***** EXTRACTED DATA

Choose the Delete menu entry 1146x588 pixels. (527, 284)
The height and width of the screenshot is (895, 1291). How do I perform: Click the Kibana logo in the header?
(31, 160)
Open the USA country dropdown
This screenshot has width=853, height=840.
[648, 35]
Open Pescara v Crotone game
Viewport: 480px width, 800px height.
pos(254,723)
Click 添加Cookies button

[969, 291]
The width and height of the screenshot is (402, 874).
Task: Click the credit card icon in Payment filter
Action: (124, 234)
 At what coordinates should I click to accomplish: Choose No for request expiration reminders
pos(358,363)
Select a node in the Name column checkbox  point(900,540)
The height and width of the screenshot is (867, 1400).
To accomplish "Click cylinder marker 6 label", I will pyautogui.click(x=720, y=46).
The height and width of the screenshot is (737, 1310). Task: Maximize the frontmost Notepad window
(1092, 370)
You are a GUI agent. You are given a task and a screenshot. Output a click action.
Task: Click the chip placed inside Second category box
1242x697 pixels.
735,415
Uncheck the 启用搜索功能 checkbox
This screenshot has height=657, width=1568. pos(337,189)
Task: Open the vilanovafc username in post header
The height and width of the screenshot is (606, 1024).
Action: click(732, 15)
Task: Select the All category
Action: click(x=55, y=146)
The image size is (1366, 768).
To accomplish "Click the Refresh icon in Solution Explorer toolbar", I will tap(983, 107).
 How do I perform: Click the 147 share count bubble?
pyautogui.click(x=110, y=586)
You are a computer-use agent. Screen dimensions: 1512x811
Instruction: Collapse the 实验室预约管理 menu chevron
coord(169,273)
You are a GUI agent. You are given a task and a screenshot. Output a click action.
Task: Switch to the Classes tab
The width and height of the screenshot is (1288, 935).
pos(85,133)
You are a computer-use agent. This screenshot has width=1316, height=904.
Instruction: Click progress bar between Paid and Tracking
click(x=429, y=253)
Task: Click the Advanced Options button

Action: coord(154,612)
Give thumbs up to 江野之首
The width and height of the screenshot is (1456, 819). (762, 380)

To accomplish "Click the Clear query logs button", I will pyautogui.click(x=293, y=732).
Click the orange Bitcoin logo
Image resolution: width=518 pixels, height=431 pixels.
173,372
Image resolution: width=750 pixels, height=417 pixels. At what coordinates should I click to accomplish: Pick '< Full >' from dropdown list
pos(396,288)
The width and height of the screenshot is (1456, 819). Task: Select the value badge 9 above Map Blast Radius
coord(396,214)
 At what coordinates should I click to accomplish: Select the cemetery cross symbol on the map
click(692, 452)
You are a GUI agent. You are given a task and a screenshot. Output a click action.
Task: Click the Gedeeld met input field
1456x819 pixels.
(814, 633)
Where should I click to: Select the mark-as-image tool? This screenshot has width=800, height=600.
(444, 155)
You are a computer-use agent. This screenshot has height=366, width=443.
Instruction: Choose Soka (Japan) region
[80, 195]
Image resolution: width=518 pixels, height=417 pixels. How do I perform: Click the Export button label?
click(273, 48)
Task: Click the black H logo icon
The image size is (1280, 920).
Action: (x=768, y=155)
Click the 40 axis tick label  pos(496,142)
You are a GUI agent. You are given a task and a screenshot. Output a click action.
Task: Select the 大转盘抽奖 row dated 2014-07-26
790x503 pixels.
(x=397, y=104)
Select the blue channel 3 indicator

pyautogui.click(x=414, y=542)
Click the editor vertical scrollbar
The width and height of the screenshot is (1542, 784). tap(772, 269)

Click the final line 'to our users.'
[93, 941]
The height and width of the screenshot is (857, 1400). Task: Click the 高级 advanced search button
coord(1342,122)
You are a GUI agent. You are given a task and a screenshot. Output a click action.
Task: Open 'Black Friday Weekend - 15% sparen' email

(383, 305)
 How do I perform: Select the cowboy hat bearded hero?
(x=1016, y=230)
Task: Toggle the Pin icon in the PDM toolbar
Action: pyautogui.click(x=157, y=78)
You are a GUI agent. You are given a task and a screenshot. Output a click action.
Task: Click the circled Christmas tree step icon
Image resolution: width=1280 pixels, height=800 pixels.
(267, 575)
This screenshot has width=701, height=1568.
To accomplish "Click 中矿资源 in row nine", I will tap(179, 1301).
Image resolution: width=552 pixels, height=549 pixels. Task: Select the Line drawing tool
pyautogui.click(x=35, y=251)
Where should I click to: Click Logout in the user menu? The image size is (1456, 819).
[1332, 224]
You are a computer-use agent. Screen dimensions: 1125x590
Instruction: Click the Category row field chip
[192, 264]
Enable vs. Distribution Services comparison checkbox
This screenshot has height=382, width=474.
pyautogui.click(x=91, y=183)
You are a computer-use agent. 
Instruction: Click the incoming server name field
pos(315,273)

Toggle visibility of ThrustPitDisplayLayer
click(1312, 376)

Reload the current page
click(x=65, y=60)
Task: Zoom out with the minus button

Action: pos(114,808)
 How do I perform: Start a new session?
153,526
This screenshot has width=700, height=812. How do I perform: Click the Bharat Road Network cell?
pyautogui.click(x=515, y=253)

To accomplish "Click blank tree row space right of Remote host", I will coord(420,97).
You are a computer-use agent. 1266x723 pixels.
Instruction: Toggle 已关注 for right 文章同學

**********

WRITTEN PROBLEM:
Copy every one of the records above word for word, with nothing left out or changed.

SOLVED EXERCISE:
Choose the Delete menu entry 1146x588 pixels. (527, 284)
The height and width of the screenshot is (895, 1291). How do I perform: Click the Kibana logo in the header?
(31, 160)
Open the USA country dropdown
This screenshot has width=853, height=840.
[648, 35]
Open Pescara v Crotone game
Viewport: 480px width, 800px height.
pos(254,723)
Click 添加Cookies button

[969, 291]
The width and height of the screenshot is (402, 874).
Task: Click the credit card icon in Payment filter
Action: (124, 234)
 At what coordinates should I click to accomplish: Choose No for request expiration reminders
pos(358,363)
Select a node in the Name column checkbox  point(900,540)
The height and width of the screenshot is (867, 1400).
To accomplish "Click cylinder marker 6 label", I will pyautogui.click(x=720, y=46).
The height and width of the screenshot is (737, 1310). Task: Maximize the frontmost Notepad window
(1092, 370)
You are a GUI agent. You are given a task and a screenshot. Output a click action.
Task: Click the chip placed inside Second category box
1242x697 pixels.
735,415
Uncheck the 启用搜索功能 checkbox
This screenshot has height=657, width=1568. pos(337,189)
Task: Open the vilanovafc username in post header
The height and width of the screenshot is (606, 1024).
Action: click(732, 15)
Task: Select the All category
Action: click(x=55, y=146)
The image size is (1366, 768).
To accomplish "Click the Refresh icon in Solution Explorer toolbar", I will tap(983, 107).
 How do I perform: Click the 147 share count bubble?
pyautogui.click(x=110, y=586)
You are a computer-use agent. Screen dimensions: 1512x811
Instruction: Collapse the 实验室预约管理 menu chevron
coord(169,273)
You are a GUI agent. You are given a task and a screenshot. Output a click action.
Task: Switch to the Classes tab
The width and height of the screenshot is (1288, 935).
pos(85,133)
You are a computer-use agent. This screenshot has width=1316, height=904.
Instruction: Click progress bar between Paid and Tracking
click(x=429, y=253)
Task: Click the Advanced Options button

Action: coord(154,612)
Give thumbs up to 江野之首
The width and height of the screenshot is (1456, 819). (762, 380)

To accomplish "Click the Clear query logs button", I will pyautogui.click(x=293, y=732).
Click the orange Bitcoin logo
Image resolution: width=518 pixels, height=431 pixels.
173,372
Image resolution: width=750 pixels, height=417 pixels. At what coordinates should I click to accomplish: Pick '< Full >' from dropdown list
pos(396,288)
The width and height of the screenshot is (1456, 819). Task: Select the value badge 9 above Map Blast Radius
coord(396,214)
 At what coordinates should I click to accomplish: Select the cemetery cross symbol on the map
click(692, 452)
You are a GUI agent. You are given a task and a screenshot. Output a click action.
Task: Click the Gedeeld met input field
1456x819 pixels.
(814, 633)
Where should I click to: Select the mark-as-image tool? This screenshot has width=800, height=600.
(444, 155)
You are a computer-use agent. This screenshot has height=366, width=443.
Instruction: Choose Soka (Japan) region
[80, 195]
Image resolution: width=518 pixels, height=417 pixels. How do I perform: Click the Export button label?
click(273, 48)
Task: Click the black H logo icon
The image size is (1280, 920).
Action: (x=768, y=155)
Click the 40 axis tick label  pos(496,142)
You are a GUI agent. You are given a task and a screenshot. Output a click action.
Task: Select the 大转盘抽奖 row dated 2014-07-26
790x503 pixels.
(x=397, y=104)
Select the blue channel 3 indicator

pyautogui.click(x=414, y=542)
Click the editor vertical scrollbar
The width and height of the screenshot is (1542, 784). tap(772, 269)

Click the final line 'to our users.'
[93, 941]
The height and width of the screenshot is (857, 1400). Task: Click the 高级 advanced search button
coord(1342,122)
You are a GUI agent. You are given a task and a screenshot. Output a click action.
Task: Open 'Black Friday Weekend - 15% sparen' email

(383, 305)
 How do I perform: Select the cowboy hat bearded hero?
(x=1016, y=230)
Task: Toggle the Pin icon in the PDM toolbar
Action: pyautogui.click(x=157, y=78)
You are a GUI agent. You are given a task and a screenshot. Output a click action.
Task: Click the circled Christmas tree step icon
Image resolution: width=1280 pixels, height=800 pixels.
(267, 575)
This screenshot has width=701, height=1568.
To accomplish "Click 中矿资源 in row nine", I will tap(179, 1301).
Image resolution: width=552 pixels, height=549 pixels. Task: Select the Line drawing tool
pyautogui.click(x=35, y=251)
Where should I click to: Click Logout in the user menu? The image size is (1456, 819).
[1332, 224]
You are a computer-use agent. Screen dimensions: 1125x590
Instruction: Click the Category row field chip
[192, 264]
Enable vs. Distribution Services comparison checkbox
This screenshot has height=382, width=474.
pyautogui.click(x=91, y=183)
You are a computer-use agent. 
Instruction: Click the incoming server name field
pos(315,273)

Toggle visibility of ThrustPitDisplayLayer
click(1312, 376)

Reload the current page
click(x=65, y=60)
Task: Zoom out with the minus button

Action: pos(114,808)
 How do I perform: Start a new session?
153,526
This screenshot has width=700, height=812. How do I perform: Click the Bharat Road Network cell?
pyautogui.click(x=515, y=253)

To accomplish "Click blank tree row space right of Remote host", I will coord(420,97).
You are a computer-use agent. 1266x723 pixels.
Instruction: Toggle 已关注 for right 文章同學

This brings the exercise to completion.